En retenant cette solution jurisprudentielle, le Conseil d’Etat vient frapper du sceau de la confidentialité la demande de protection fonctionnelle en tenant compte « à la fois de la signification de la protection fonctionnelle et des conditions dans lesquelles elle peut être demandée », pour parler comme le Rapporteur Public Laurent Domingo, dont les conclusions sont particulièrement éclairantes quant aux motifs fondant l’arrêt commenté. Laurent Domingo nous rappelle d’abord ainsi que la demande de protection fonctionnelle ne concerne que l’agent et son administration et n’a donc pas vocation à intéresser un tiers. Il précise également que le dispositif consacré à l’article L. 135-6 du Code général de la fonction publique (CGFP), permettant de recueillir les signalements d’agents doit garantir la confidentialité de l’identité de l’auteur du signalement. La cohérence commande donc d’assurer cette même garantie aux auteurs de demande de protection fonctionnelle. Laurent Domingo ajoute enfin (et surtout) que « la confidentialité de la demande est une protection » afin de contribuer à libérer la parole des agents victimes et de s’assurer qu’ils ne soient pas inquiétés par leur propre demande.

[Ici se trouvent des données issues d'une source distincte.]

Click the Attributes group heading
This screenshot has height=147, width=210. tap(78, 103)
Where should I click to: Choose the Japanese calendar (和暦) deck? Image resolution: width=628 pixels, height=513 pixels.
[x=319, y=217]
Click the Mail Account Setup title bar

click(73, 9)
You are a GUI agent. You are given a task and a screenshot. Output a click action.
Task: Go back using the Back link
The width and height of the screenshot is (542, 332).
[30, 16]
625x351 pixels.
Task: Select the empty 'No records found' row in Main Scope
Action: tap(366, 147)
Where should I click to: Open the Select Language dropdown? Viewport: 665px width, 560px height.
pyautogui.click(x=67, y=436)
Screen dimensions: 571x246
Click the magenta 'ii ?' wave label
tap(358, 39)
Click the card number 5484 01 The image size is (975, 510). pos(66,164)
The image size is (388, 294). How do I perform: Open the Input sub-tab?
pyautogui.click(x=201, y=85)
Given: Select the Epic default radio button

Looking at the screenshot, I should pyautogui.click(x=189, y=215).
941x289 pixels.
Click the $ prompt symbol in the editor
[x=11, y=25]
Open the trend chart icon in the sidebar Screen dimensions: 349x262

L’arrêt commenté a également le mérite de nous rappeler que « les documents, quelle que soit leur nature, qui se rattachent à la fonction juridictionnelle n’ont pas le caractère de documents administratifs » communicables à l’instar des plaintes qui constituent la première étape de la procédure pénale (CE, 5 mars 2018, n° 401933). Le requérant ne pouvait donc, en l’espèce, ni obtenir la communication des demandes de protection fonctionnelle adressées au directeur-adjoint de l’Etablissement national des invalides de la Marine (ENIM), ni obtenir la communication de la plainte pénale déposée par une agente ainsi que tous les documents en possession de l’ENIM relatifs à cette plainte.

La solution ici retenue s’inscrit dans le courant jurisprudentiel protecteur des auteurs de signalements ; qu’il s’agisse, comme ici, de l’agent auteur de la demande de protection fonctionnelle, ou qu’il s’agisse de l’agent dont le témoignage, anonymisé en cas de « risque avéré de préjudice » a été recueilli dans le cadre d’un rapport d’inspection (CE, 22 décembre 2023, n° 462455). On notera que le principe de la confidentialité de la demande de protection fonctionnelle sera susceptible d’entrer en contradiction avec le droit à la communication des éléments du dossier dans le cadre d’une procédure disciplinaire. En effet, il n’est pas exclu que puisse se glisser, dans le dossier administratif, la demande de protection fonctionnelle à l’origine des poursuites disciplinaires. Avec les conséquences que l’on sait. L’attention est donc de mise (lors de la constitution du dossier).